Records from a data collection
•••
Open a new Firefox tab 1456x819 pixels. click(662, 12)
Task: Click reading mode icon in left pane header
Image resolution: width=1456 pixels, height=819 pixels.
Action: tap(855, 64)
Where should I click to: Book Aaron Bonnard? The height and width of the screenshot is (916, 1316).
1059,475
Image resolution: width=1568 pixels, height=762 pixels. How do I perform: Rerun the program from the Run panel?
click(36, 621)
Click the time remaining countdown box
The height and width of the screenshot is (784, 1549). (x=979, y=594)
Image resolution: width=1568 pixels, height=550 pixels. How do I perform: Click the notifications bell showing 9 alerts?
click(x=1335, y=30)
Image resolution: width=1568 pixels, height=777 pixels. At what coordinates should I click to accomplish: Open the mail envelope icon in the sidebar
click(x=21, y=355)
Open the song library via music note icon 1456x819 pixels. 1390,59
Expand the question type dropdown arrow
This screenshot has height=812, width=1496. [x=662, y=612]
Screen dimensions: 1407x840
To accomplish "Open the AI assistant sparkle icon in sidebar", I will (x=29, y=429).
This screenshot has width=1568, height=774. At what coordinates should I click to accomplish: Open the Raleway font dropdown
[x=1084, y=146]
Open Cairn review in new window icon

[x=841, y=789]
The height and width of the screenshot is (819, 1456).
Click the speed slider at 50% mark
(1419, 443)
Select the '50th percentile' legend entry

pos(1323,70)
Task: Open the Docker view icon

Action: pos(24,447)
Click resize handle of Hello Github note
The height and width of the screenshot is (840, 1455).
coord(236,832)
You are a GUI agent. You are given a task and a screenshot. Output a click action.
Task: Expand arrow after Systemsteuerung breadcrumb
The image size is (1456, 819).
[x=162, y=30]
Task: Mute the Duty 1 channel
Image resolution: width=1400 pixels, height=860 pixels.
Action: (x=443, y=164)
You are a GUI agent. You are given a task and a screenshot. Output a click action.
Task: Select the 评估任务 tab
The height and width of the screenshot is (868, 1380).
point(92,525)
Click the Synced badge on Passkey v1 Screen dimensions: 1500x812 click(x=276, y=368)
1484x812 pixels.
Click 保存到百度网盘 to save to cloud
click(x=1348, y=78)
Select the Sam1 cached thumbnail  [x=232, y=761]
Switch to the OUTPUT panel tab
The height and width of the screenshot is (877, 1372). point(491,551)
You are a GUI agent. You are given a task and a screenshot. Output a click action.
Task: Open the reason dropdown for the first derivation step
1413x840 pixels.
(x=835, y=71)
•••
Work order -> Please retype, without any change, the line containing "The image size is (1456, 819)." and every line after it to the end of the entries above, and only those.

Expected output ->
The image size is (1456, 819).
[x=162, y=30]
Task: Mute the Duty 1 channel
Image resolution: width=1400 pixels, height=860 pixels.
Action: (x=443, y=164)
You are a GUI agent. You are given a task and a screenshot. Output a click action.
Task: Select the 评估任务 tab
The height and width of the screenshot is (868, 1380).
point(92,525)
Click the Synced badge on Passkey v1 Screen dimensions: 1500x812 click(x=276, y=368)
1484x812 pixels.
Click 保存到百度网盘 to save to cloud
click(x=1348, y=78)
Select the Sam1 cached thumbnail  [x=232, y=761]
Switch to the OUTPUT panel tab
The height and width of the screenshot is (877, 1372). point(491,551)
You are a GUI agent. You are given a task and a screenshot. Output a click action.
Task: Open the reason dropdown for the first derivation step
1413x840 pixels.
(x=835, y=71)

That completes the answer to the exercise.